Is it possible to estimate the speed of wind by the sound emitted by a cable of an overhead power line? I was near ($\approx40m$) an overhead power line and I heard a sound coming from the cables of the power line; I think the sound was made by the vibrations of the power cables due to the wind but I am not sure. The wind was very light.
The sound was not the "buzz" asked about here.

My question is: assuming the sound was generated by the wind, is it possible to estimate the speed of wind from the sound properties (i.e. its spectrogram) and the mechanical properties of the cable?
If yes, how accurate will be the estimate? 
If yes, can you provide some back-of-the-envelope calculation?
 A: The sound by the cable is produced because of the Kármán vortex shedding. 

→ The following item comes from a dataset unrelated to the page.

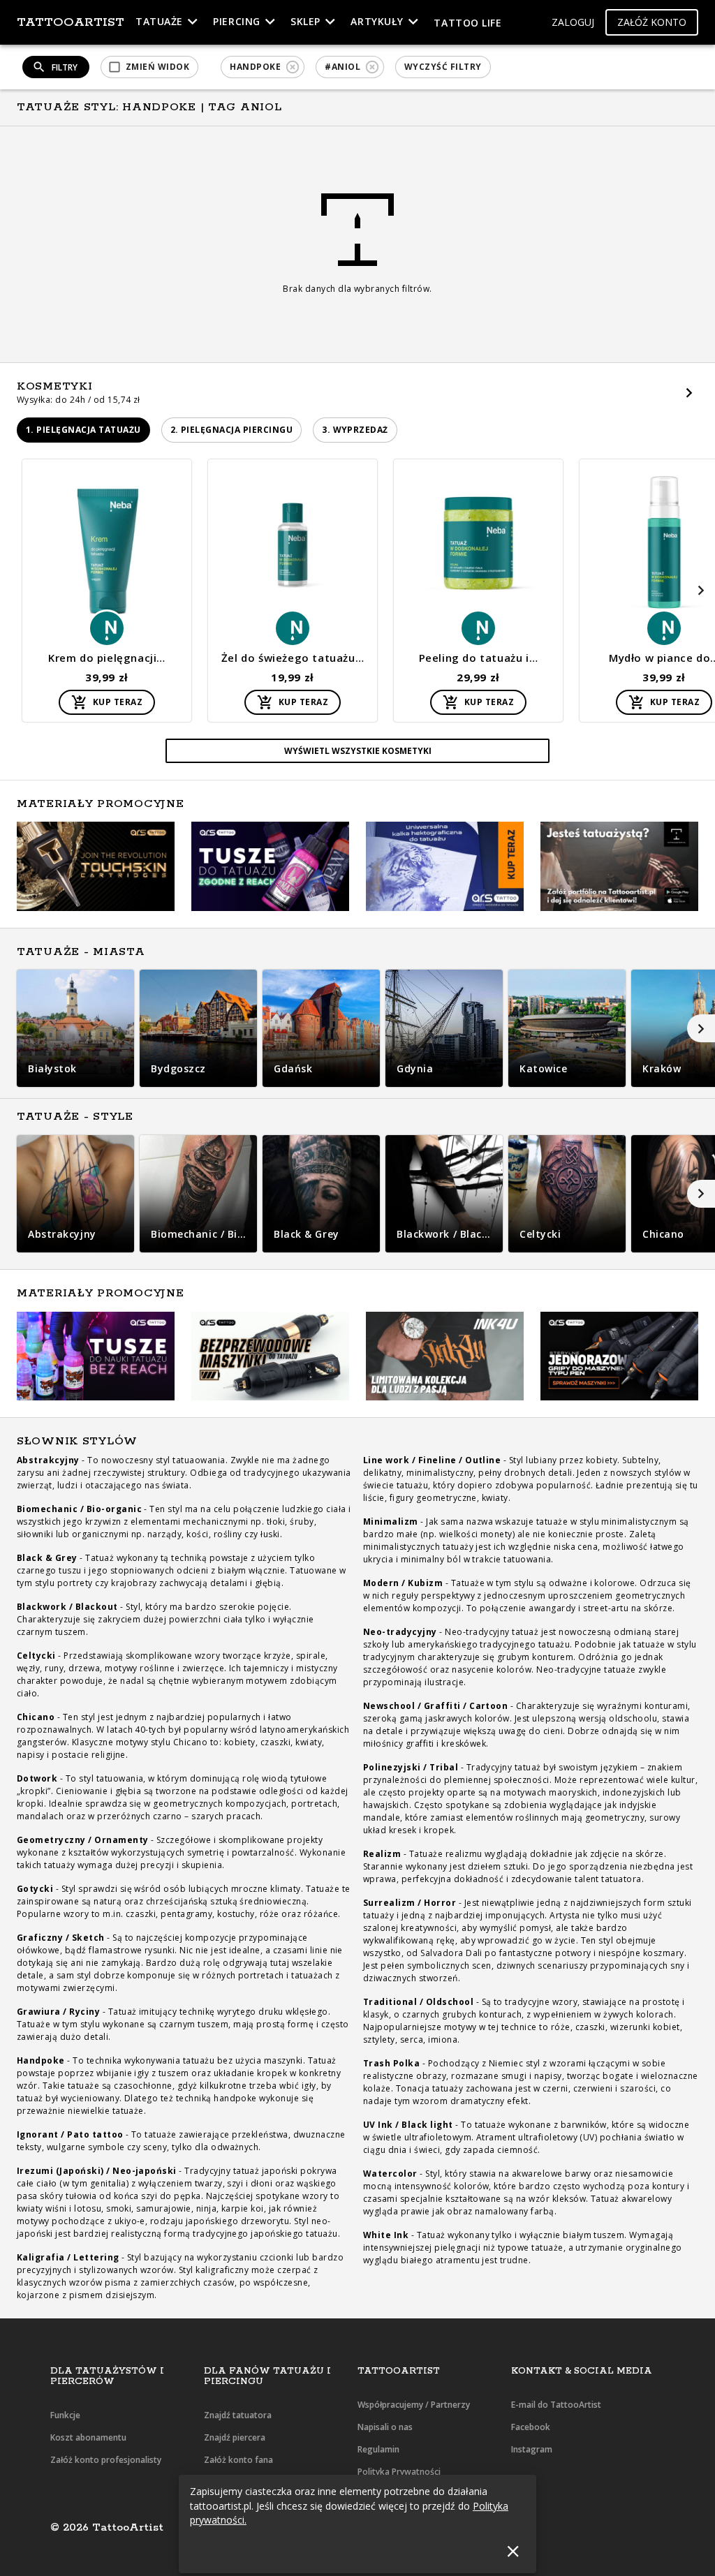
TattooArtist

This empirical formula from the wikipedia page relates the frequency of the vortex shedding with the Reynolds number:
$$
\frac{fd}{V}=0.198\left (1-\frac{19.7}{\mathrm{Re}}\right),
$$
where $f$ is the frequency, $d$ cable diameter and $V$ is the flow velocity.
The Reynolds number $\mathrm{Re}$ in turn is defined for this system as $$\mathrm{Re}=\frac{Vd}{\nu},$$
where $\nu$ is the kinematic viscosity of the medium. For the air at $15\,{}^\circ \text{C}$ it is $1.48\times 10^{−5}\,\text{m}^2/\text{s}$.

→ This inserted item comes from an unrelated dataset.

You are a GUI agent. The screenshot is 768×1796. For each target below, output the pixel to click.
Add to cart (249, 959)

So solving the equations for the velocity $V$ we obtain
$$
V = 5.05 \left(f d + 3.90 \frac{\nu}{d}\right).
$$
Of course, this formula implies idealized conditions, so in a more realistic situations (including for instance turbulence in the wind flow) extracting the vortex shedding frequency from the sound spectrum could be tricky.
A: In the design of aeolian vibration dampers the frequency of oscillation is given empirically by  $$ f = 3.26 V/d $$ where $f$ is in $\rm Hz$, $V$ wind speed in $\rm mph$ and $d$ the cable diameter in $\rm in$. The problem is that beyond $15 \,{\rm mph}$ the wind is too choppy to excite one frequency and the vibration amplitude (and hence sound) drops. Only across flat terrain (sand, river crossing, snow cover) the vibration can be sustained up to about $25 {\rm mph}$.
Thus the vibration frequency can only be used for low speed, and steady winds.